Original article was published on Artificial Intelligence on Medium
Five layers of a machine learning solution
On the technology layer, the system designer makes decisions about how and where to store datasets, what kind of computing device is needed to train and serve models, and the software stack it relies on, e.g., programming languages, frameworks, and other dependencies. The design decisions in each topic will depend on:
- Storage: depends on the dataset size, data type, required latency, etc.
- Computing: depends on required processing units such as CPUs or GPUs.
- Development: depends on team expertise, toolset maturity, etc.
Besides, like any other computational system, the decisions on each of these topics will have to take into account other issues, such as budget limits, scalability, and maintainability. There are many options in this layer, ranging from a small system where data sits in your hard drive and is treated on a local Jupyter Notebook, to massive pipelines on multi-cloud environments.
It may seem obvious, but it’s worth stating: all machine learning solutions depend on data. Knowing which kind of data will be treated by the system will allow the system designer to make informed decisions about adequate modeling techniques to achieve the desired results. When talking about data, the concerns are usually about:
- Data type: the way information is presented to the system. It may be on tables, texts, images, sounds, etc. Each data type presents unique challenges for which specific tools and methods are available.
- Dataset size: the amount of available data will affect decisions both on the technology and the model layer. Some models thrive on lots of data, while others are adequate for small datasets.

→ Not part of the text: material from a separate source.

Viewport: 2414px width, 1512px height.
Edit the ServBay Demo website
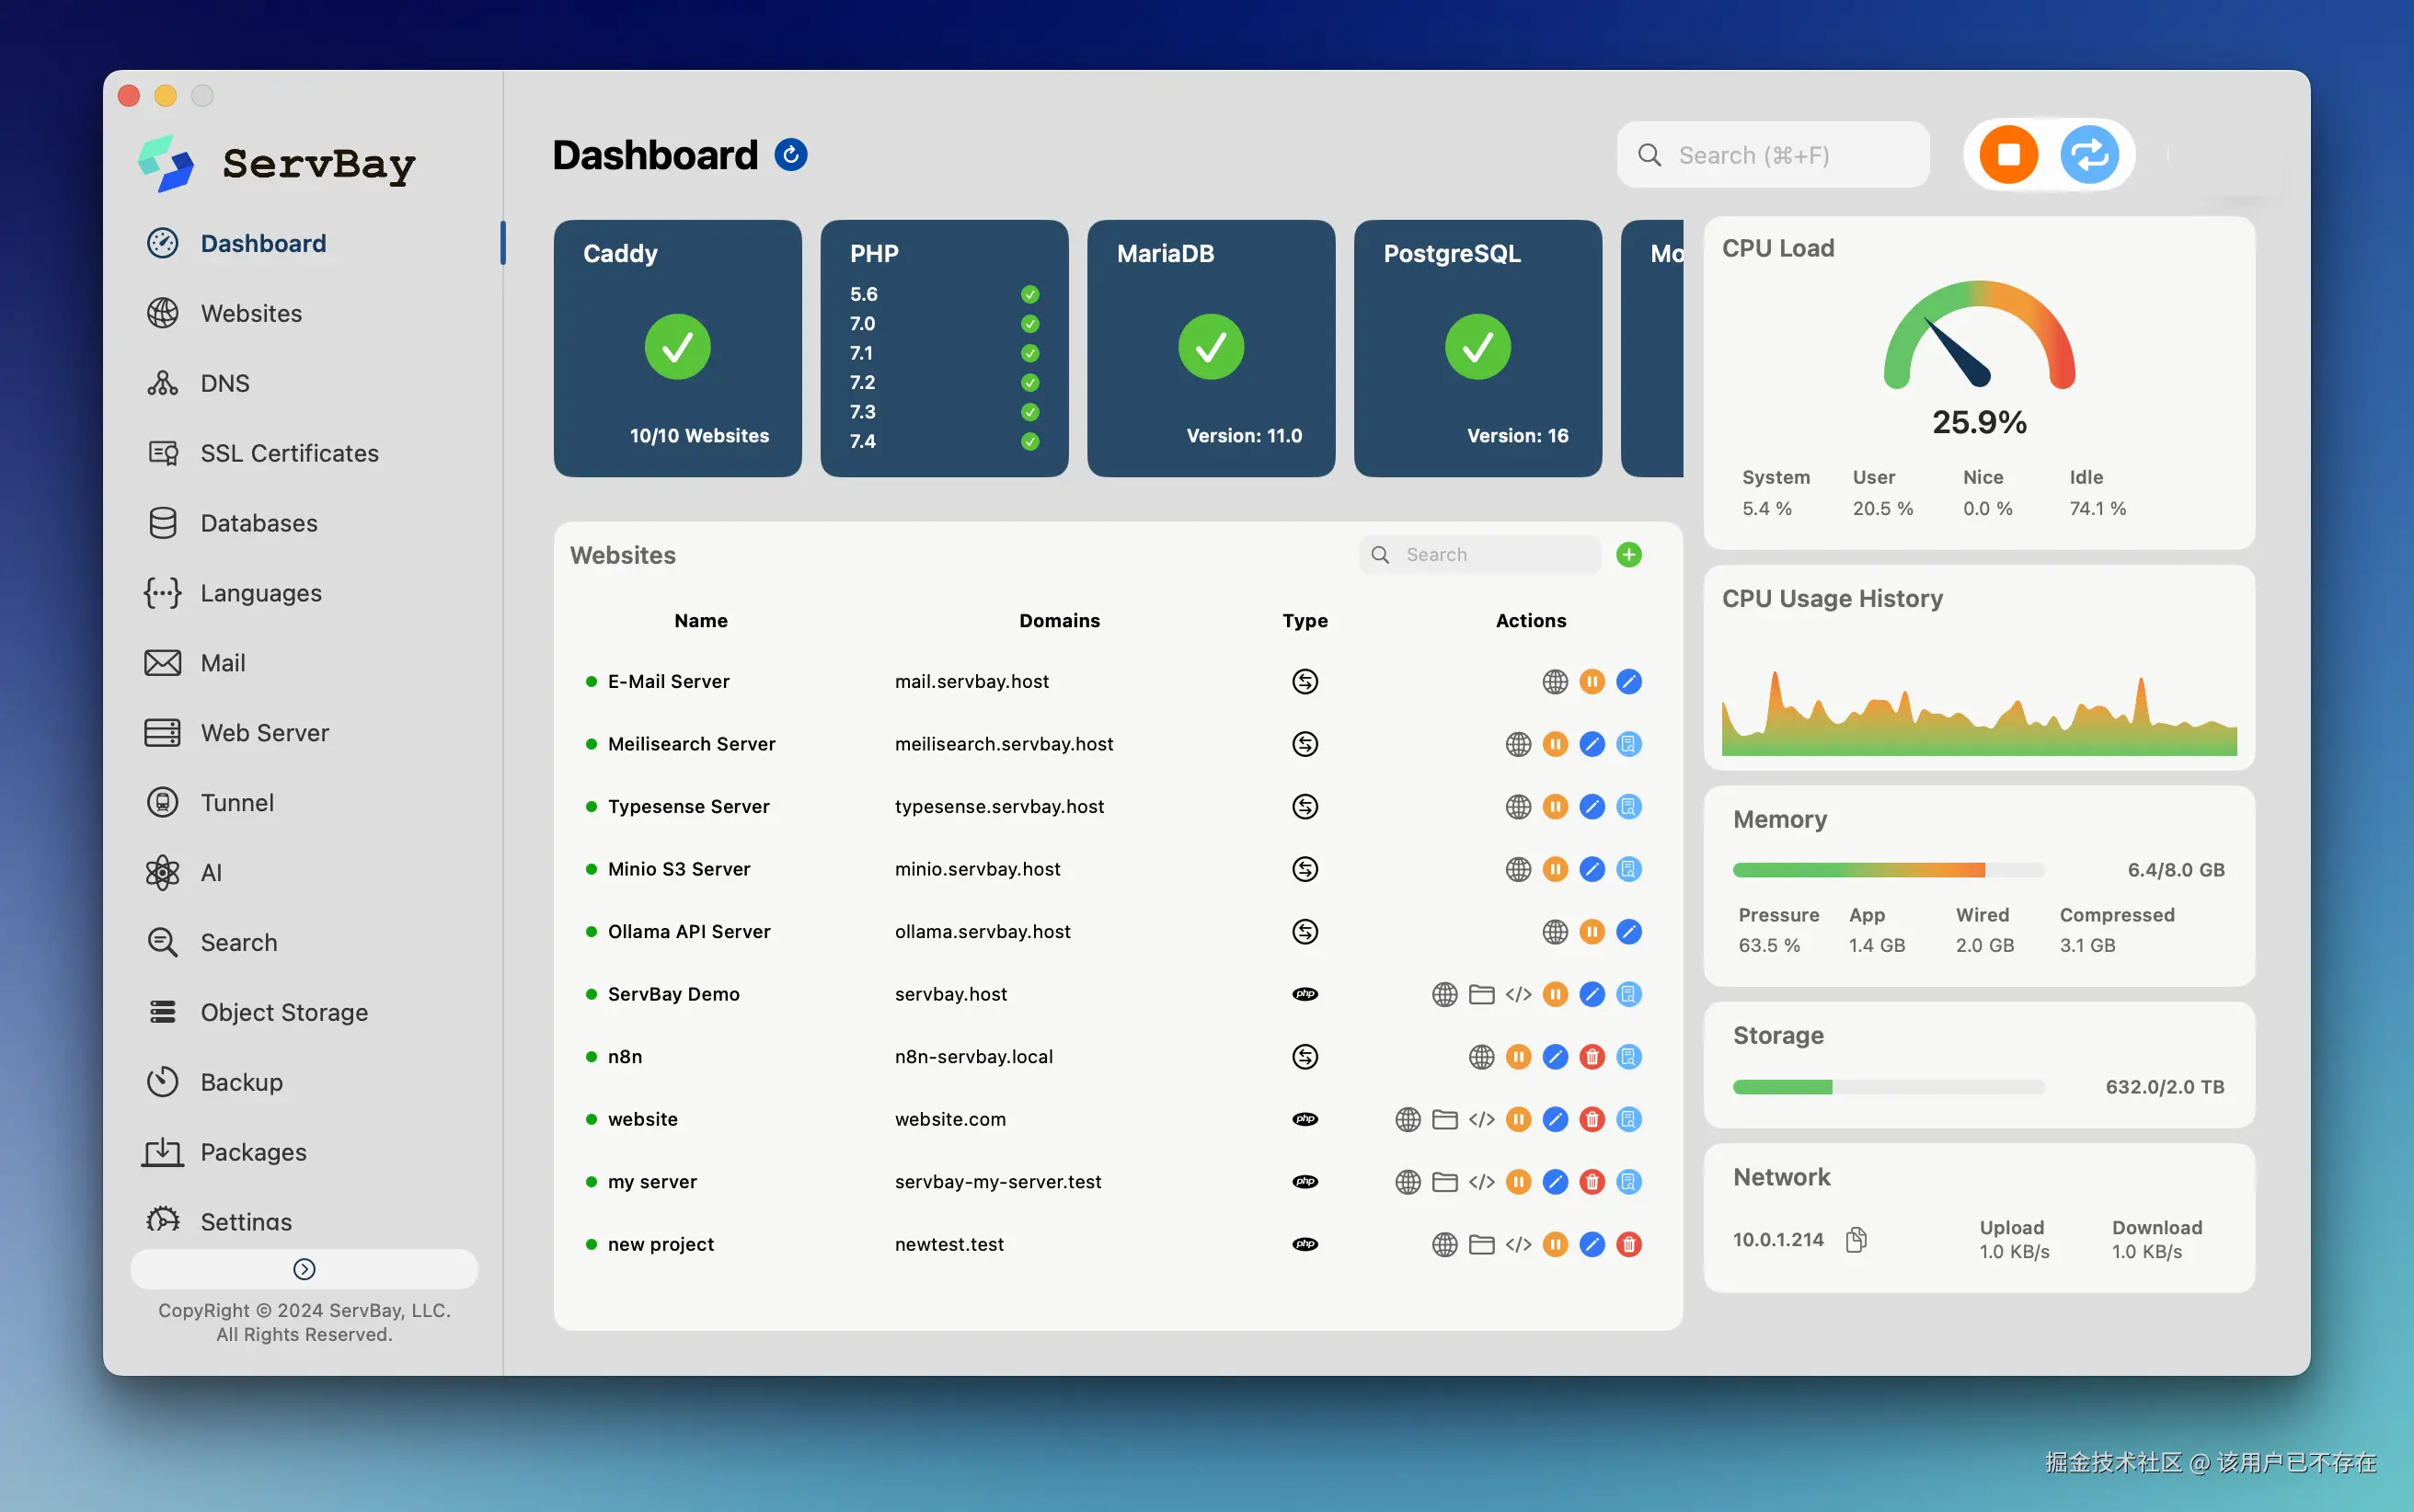(x=1592, y=994)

- Dependence: knowing if each data point in the dataset is independent or if some sort of dependence structure exists, e.g., time series and graphs, makes a big difference when choosing an adequate modeling technique.
Choosing a model is selecting the space of functions, or the hypothesis set, in which we will search for the best fitting model. The characterization of the previous layers will already inform this decision in some ways, deep learning models, for example, may require bigger datasets and specialized hardware to train. Additionally, there is a particular characteristic that is central to this layer:
- Interpretability: the need to explain its prediction or the variable relations within the model is a critical aspect of the model choice.
The direct assessment of the coefficients on a linear model or the thresholds on a decision tree can give us information about the relationship between the variables on the dataset. Other models, such as a Random Forest or deep neural networks, are hard to assess directly and may need additional tools to get some insight into its inner workings.
The method, or learning approach, is where we define how data is used to search for a good model. It will heavily depend on the type of problems we are solving: clustering, classification, regression, control, etc. Most expositions about this aspect of machine learning tend to highlight three major approaches:
- Unsupervised learning: where we do not have a particular target variable. The usual method to tackle segmentation and association tasks.
- Supervised learning: where we have a particular target variable. The usual method to tackle classification and regression problems.
- Reinforcement learning: where an agent learns how to achieve a goal by direct interaction with an environment.
Although the learning approach characterization may seem a mere formality, it is a crucial definition of a machine learning system design. The specification of an adequate learning approach for a given problem will guide all the model training setup, including its assessment methods, learning metrics, and expected results.
It is worth keeping in mind that those three are not the only approaches available. Still, once you get a clear understanding of their characteristics, it will be easier to understand other learning variations, such as semi-supervised learning, online learning, adversarial learning, etc.
Applications are designed to solve problems, regardless of the underlying technique. The application is the final product of the machine learning system design. Some well-known applications relying on machine learning nowadays are recommender systems, loans classifier, anomaly detectors, and autonomous vehicles.
It is important to remember that, virtually, any of those applications could be built using hard-coded rules. Keeping this in mind works as a reality check on the real necessity to make use of machine learning techniques on a given solution. Software engineering has a lot of complexities by itself, relying on machine learning to build an application adds yet another layer of complexity that can lead to a significant increase in the technical debt backlog.
Artificial Intelligence is a complex research field, and having a clear overall picture is very useful, if not needed, for people dealing with this technology. The next time you face an application built using machine learning, try disentangling each of its abstraction layers to understand the designer’s choices in each one, it may improve your understanding of it. Finally, I hope this conceptual introduction may work as a simple map helping you navigate this vast field. For those wondering how to dig deeper into the subject, when in doubt, I always go back to Russell and Norvig’s excellent ‘Artificial Intelligence: a modern approach.’.